• **Data supplied**
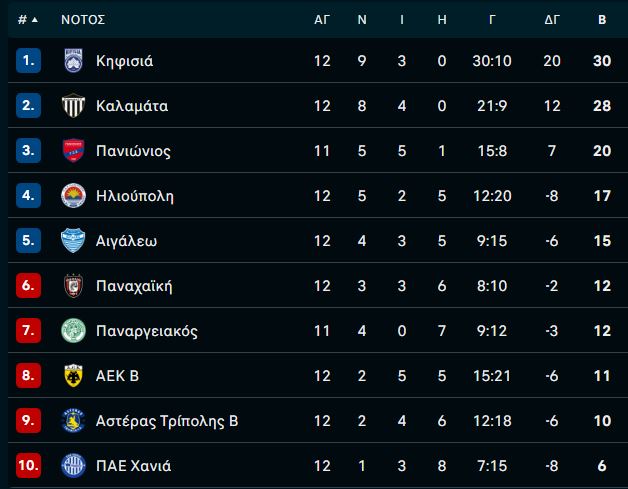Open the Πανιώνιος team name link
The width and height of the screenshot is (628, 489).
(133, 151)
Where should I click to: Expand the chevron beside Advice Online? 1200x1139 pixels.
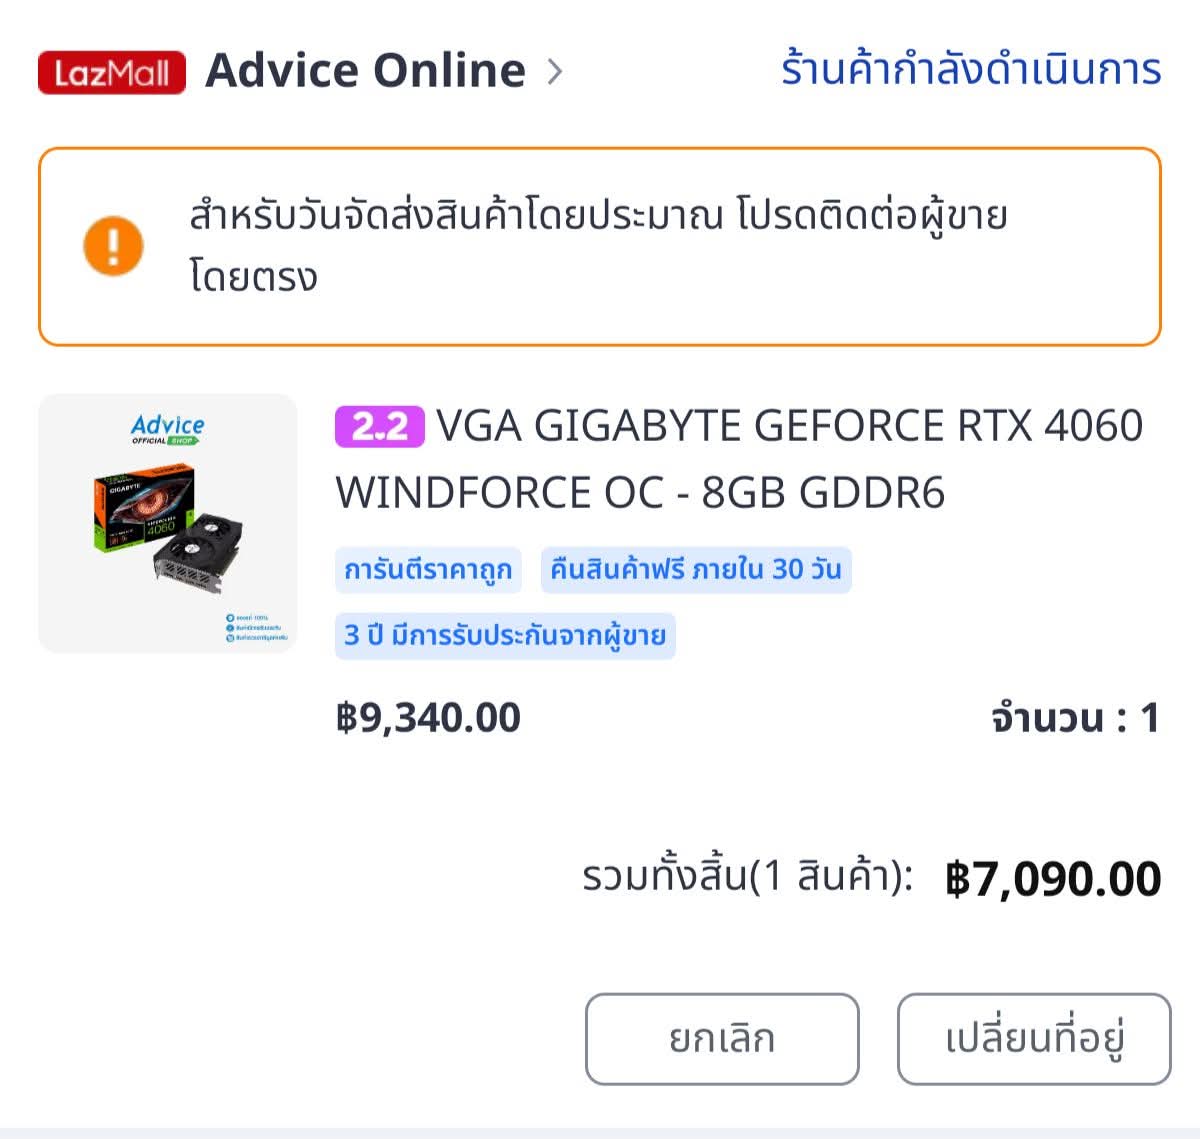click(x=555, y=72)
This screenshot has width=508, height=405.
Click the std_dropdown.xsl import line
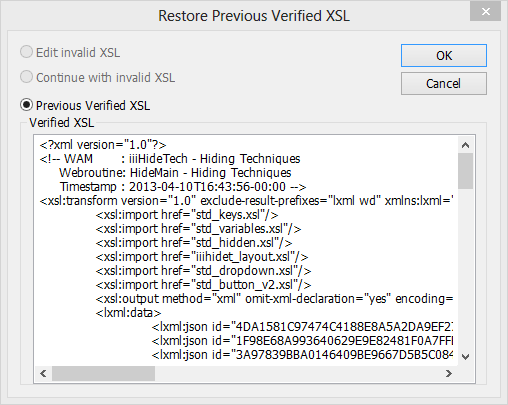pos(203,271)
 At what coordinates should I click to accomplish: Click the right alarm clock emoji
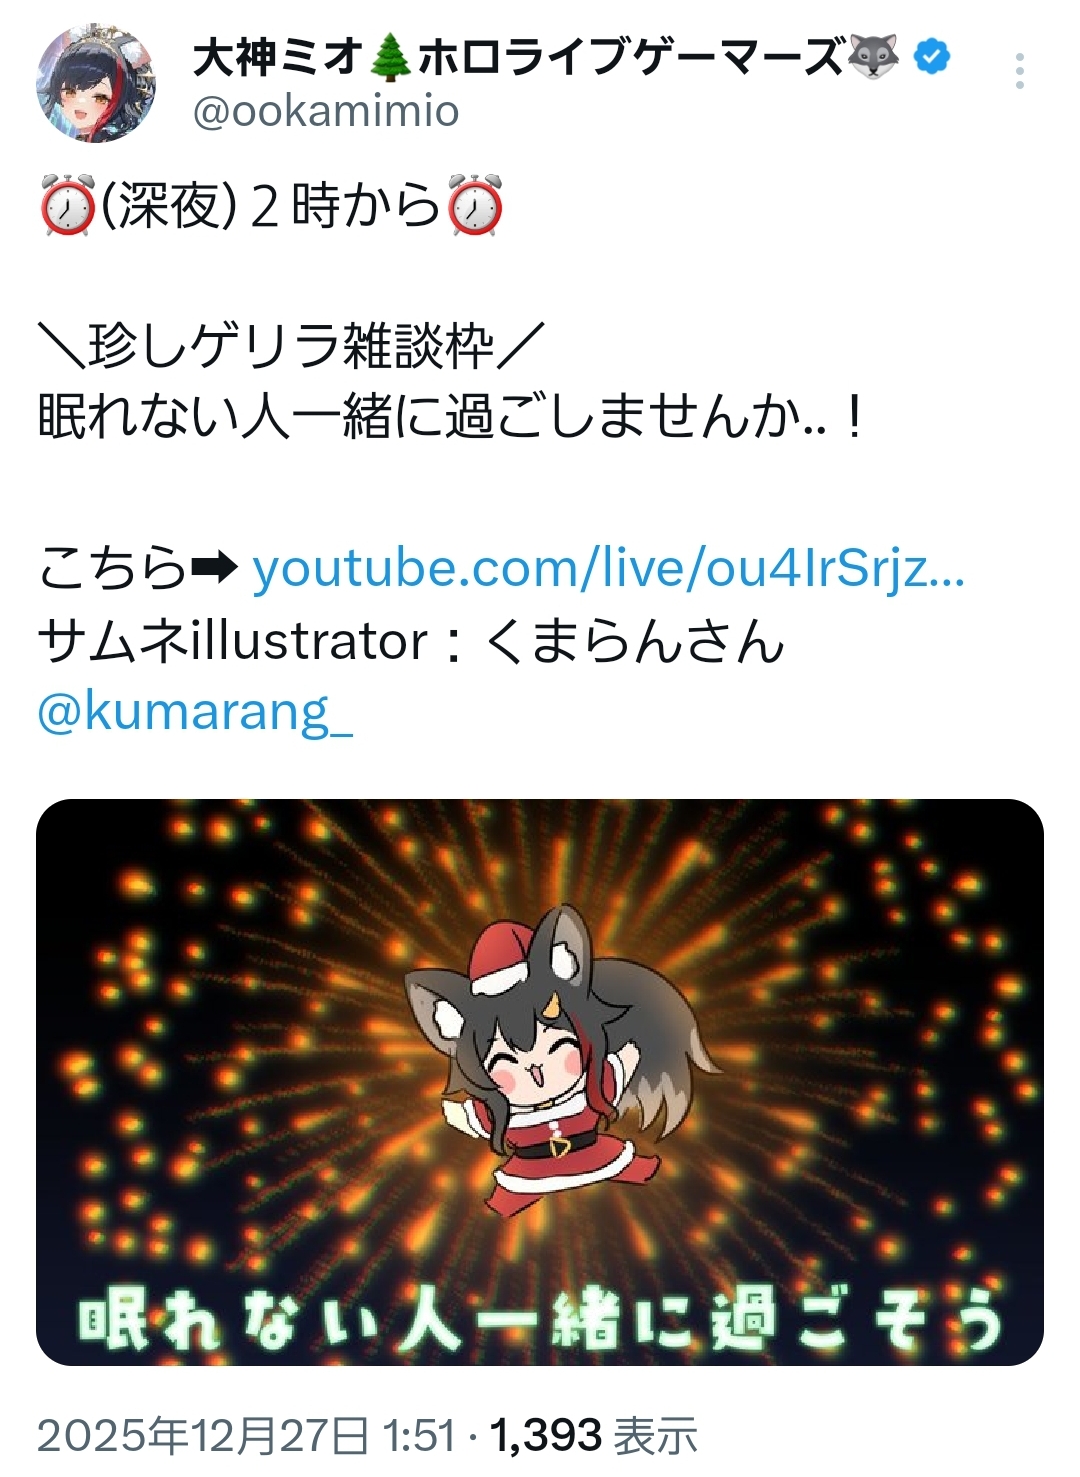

* * *

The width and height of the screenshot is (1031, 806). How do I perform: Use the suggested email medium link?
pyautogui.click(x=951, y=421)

• **Exercise requirements**
Copy the listing word for word from the line containing "Open the Πανιώνιος team name link" through the line containing "At what coordinates", including both of those lines. Leave out the pictures.

• **Response below**
Open the Πανιώνιος team name link
The width and height of the screenshot is (628, 489).
(133, 151)
Where should I click to: Expand the chevron beside Advice Online? 1200x1139 pixels.
click(x=555, y=72)
This screenshot has width=508, height=405.
Click the std_dropdown.xsl import line
pos(203,271)
 At what coordinates should I click to accomplish: Click the right alarm clock emoji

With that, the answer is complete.